STATED PROBLEM:
Edit the entries below so that every "Image resolution" reads "Screen resolution" instead, and leave all other text unchanged.

** Begin DATASET **

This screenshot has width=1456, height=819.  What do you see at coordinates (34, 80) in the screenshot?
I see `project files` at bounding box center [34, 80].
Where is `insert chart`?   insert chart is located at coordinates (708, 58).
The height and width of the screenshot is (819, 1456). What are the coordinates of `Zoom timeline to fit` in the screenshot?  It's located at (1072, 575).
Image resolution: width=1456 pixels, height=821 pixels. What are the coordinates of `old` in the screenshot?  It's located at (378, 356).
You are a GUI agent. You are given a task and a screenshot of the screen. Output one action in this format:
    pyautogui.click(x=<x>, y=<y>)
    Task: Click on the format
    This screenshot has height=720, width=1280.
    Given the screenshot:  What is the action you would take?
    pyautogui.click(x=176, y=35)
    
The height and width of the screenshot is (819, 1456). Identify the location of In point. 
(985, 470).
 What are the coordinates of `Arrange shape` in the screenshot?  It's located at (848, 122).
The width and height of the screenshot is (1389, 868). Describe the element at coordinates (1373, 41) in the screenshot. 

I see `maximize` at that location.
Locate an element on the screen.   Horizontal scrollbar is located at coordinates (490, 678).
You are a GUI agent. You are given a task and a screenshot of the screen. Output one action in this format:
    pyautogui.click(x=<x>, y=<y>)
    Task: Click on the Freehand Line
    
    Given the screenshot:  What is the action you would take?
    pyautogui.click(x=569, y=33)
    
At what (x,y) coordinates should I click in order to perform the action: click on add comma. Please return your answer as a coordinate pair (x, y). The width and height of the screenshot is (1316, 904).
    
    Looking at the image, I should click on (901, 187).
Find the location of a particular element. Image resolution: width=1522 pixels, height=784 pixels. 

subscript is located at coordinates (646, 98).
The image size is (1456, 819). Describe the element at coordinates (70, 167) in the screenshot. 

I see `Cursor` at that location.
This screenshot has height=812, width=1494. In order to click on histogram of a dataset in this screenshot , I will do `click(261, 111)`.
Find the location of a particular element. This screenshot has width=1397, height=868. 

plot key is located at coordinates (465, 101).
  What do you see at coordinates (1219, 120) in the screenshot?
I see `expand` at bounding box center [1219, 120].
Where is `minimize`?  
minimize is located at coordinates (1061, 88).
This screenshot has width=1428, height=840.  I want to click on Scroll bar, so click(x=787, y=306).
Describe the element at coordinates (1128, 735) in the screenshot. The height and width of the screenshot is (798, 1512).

** End DATASET **

TASK RESULT:
This screenshot has width=1456, height=819.  What do you see at coordinates (34, 80) in the screenshot?
I see `project files` at bounding box center [34, 80].
Where is `insert chart`?   insert chart is located at coordinates (708, 58).
The height and width of the screenshot is (819, 1456). What are the coordinates of `Zoom timeline to fit` in the screenshot?  It's located at (1072, 575).
Screen resolution: width=1456 pixels, height=821 pixels. What are the coordinates of `old` in the screenshot?  It's located at (378, 356).
You are a GUI agent. You are given a task and a screenshot of the screen. Output one action in this format:
    pyautogui.click(x=<x>, y=<y>)
    Task: Click on the format
    This screenshot has height=720, width=1280.
    Given the screenshot:  What is the action you would take?
    pyautogui.click(x=176, y=35)
    
The height and width of the screenshot is (819, 1456). Identify the location of In point. 
(985, 470).
 What are the coordinates of `Arrange shape` in the screenshot?  It's located at (848, 122).
The width and height of the screenshot is (1389, 868). Describe the element at coordinates (1373, 41) in the screenshot. 

I see `maximize` at that location.
Locate an element on the screen.   Horizontal scrollbar is located at coordinates (490, 678).
You are a GUI agent. You are given a task and a screenshot of the screen. Output one action in this format:
    pyautogui.click(x=<x>, y=<y>)
    Task: Click on the Freehand Line
    
    Given the screenshot:  What is the action you would take?
    pyautogui.click(x=569, y=33)
    
At what (x,y) coordinates should I click in order to perform the action: click on add comma. Please return your answer as a coordinate pair (x, y). The width and height of the screenshot is (1316, 904).
    
    Looking at the image, I should click on (901, 187).
Find the location of a particular element. Screen resolution: width=1522 pixels, height=784 pixels. 

subscript is located at coordinates (646, 98).
The image size is (1456, 819). Describe the element at coordinates (70, 167) in the screenshot. 

I see `Cursor` at that location.
This screenshot has height=812, width=1494. In order to click on histogram of a dataset in this screenshot , I will do `click(261, 111)`.
Find the location of a particular element. This screenshot has width=1397, height=868. 

plot key is located at coordinates (465, 101).
  What do you see at coordinates (1219, 120) in the screenshot?
I see `expand` at bounding box center [1219, 120].
Where is `minimize`?  
minimize is located at coordinates (1061, 88).
This screenshot has width=1428, height=840.  I want to click on Scroll bar, so click(x=787, y=306).
Describe the element at coordinates (1128, 735) in the screenshot. The height and width of the screenshot is (798, 1512).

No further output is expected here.